In other words, I don't actually believe Omega can reliably make this same prediction, as he could theoretically do in Newcomb's; this hypothetical is absurd. If you had a thousand people, roughly half of them would have opened envelopes full of money (or whatever percentage would emerge from Alpha's random generator). It seems inconceivable that those half must also have rejected the ten pound note, and that the other half must have accepted it. If I saw a large enough sample illustrating this effect occurring consistently, I'd have to throw up my hands in confusion and reject the ten-pound note, but this outcome is outlandishly unlikely.
(replying to new version of comment) Yes, Omega could easily only offer the deal to those for whom his prediction is true.
This is a variant built on Gary Drescher's xor problem for timeless decision theory.
You get an envelope from your good friend Alpha, and are about to open it, when Omega appears in a puff of logic.
Being completely trustworthy as usual (don't you just hate that?), he explains that Alpha flipped a coin (or looked at the parity of a sufficiently high digit of pi), to decide whether to put £1000 000 in your envelope, or put nothing.

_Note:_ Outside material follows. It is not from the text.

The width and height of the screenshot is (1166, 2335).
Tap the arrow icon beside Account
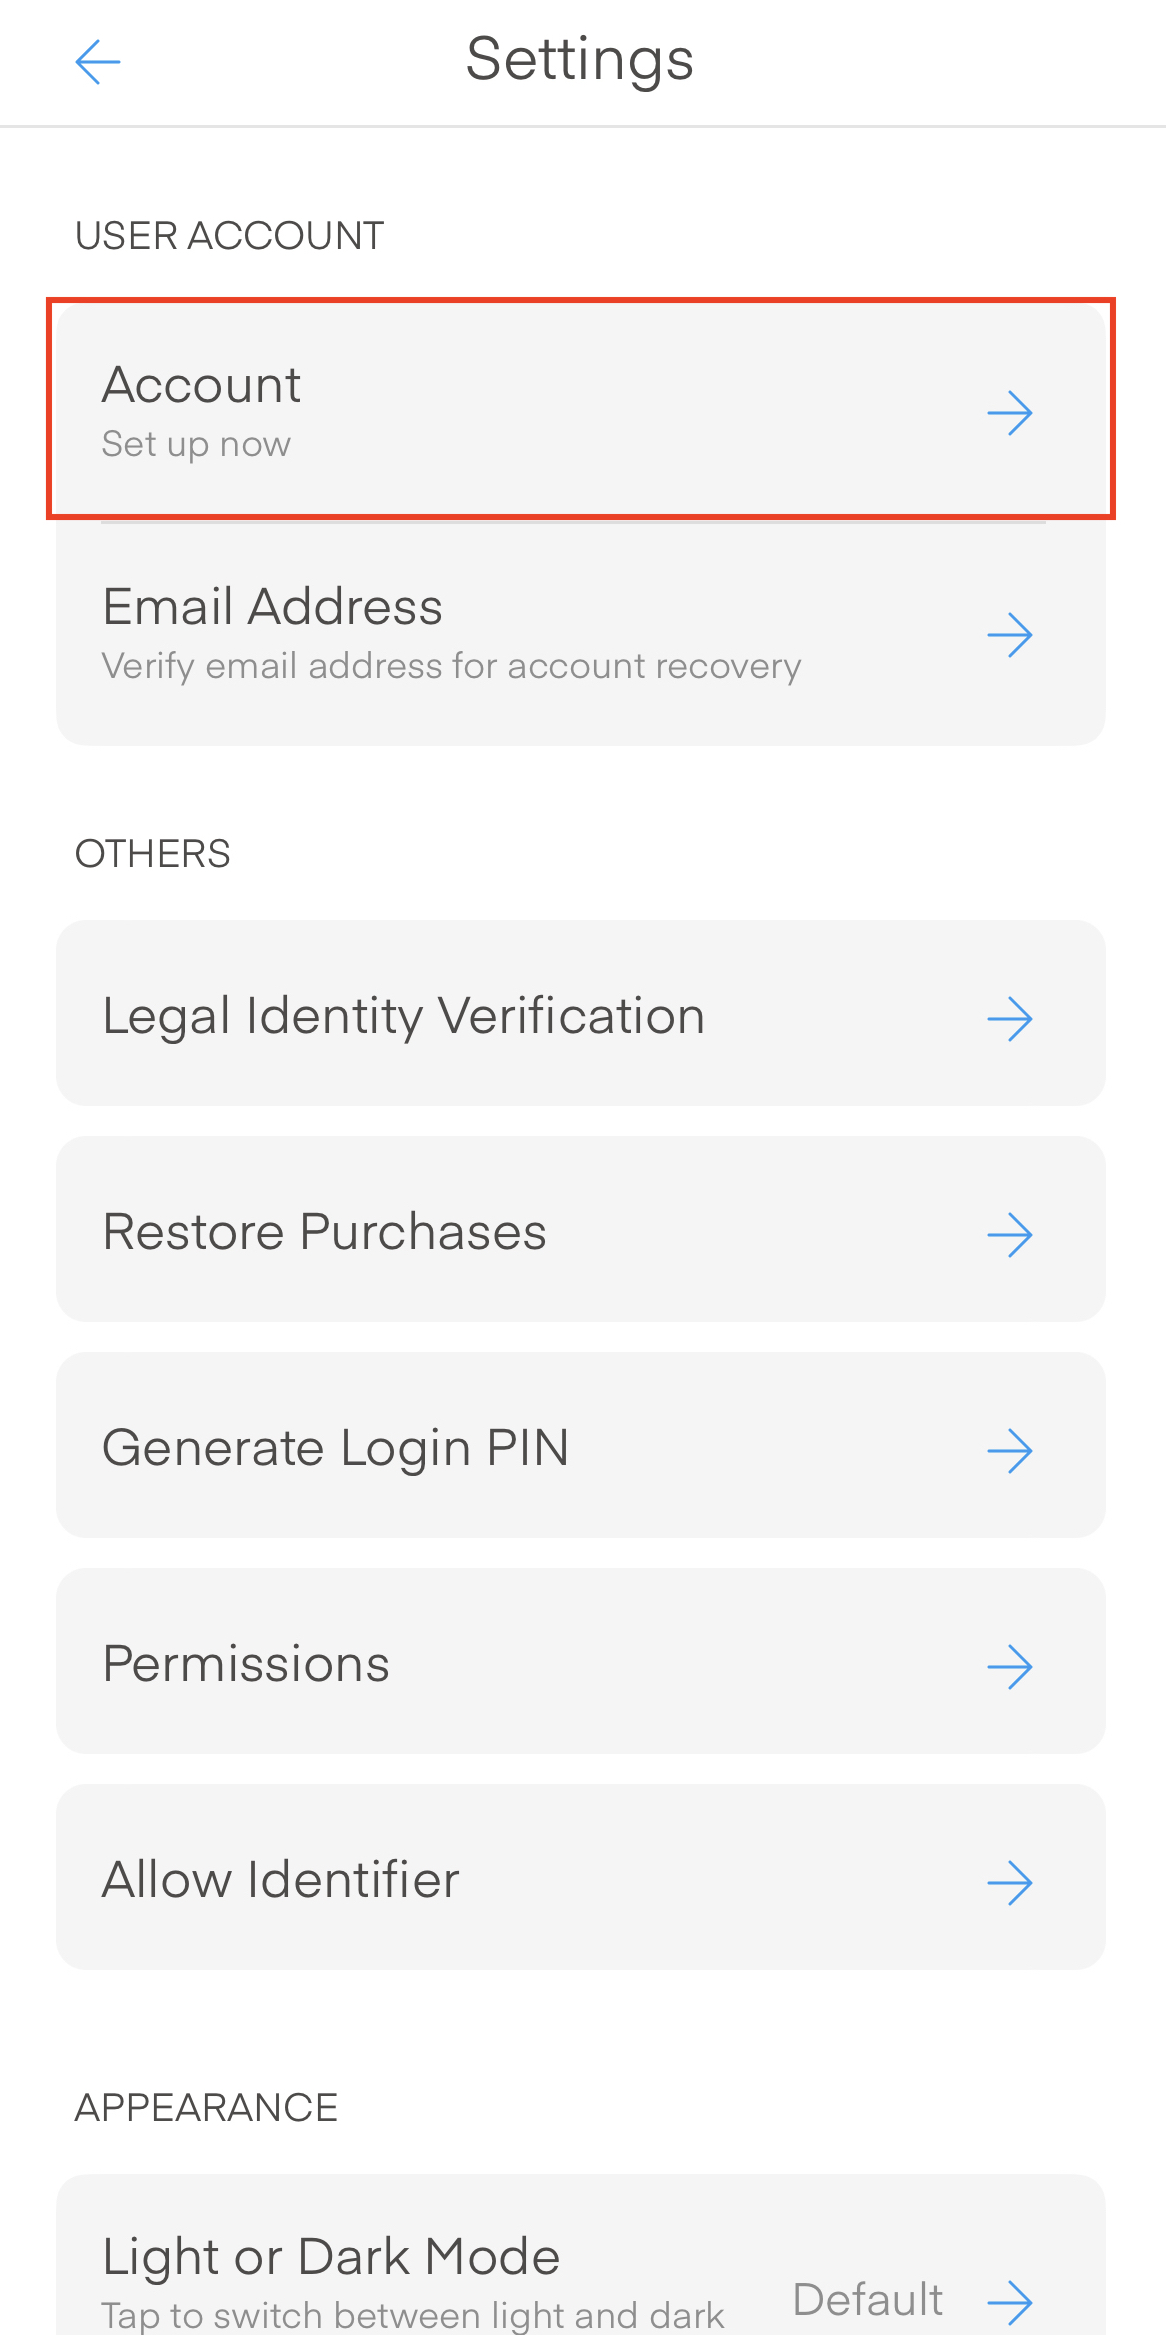click(x=1009, y=413)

He, Omega, knows what Alpha decided, has also predicted your own actions, and you know these facts. He hands you a £10 note and says:
"(I predicted that you will refuse this £10) if and only if (there is £1000 000 in Alpha's envelope)."
What to do?
EDIT: to clarify, Alpha will send you the envelope anyway, and Omega may choose to appear or not appear as he and his logic deem fit. Nor is Omega stating a mathematical theorem: that one can deduce from the first premise the truth of the second. He is using XNOR, but using 'if and only if' seems a more understandable formulation. You get to keep the envelope whatever happens, in case that wasn't clear.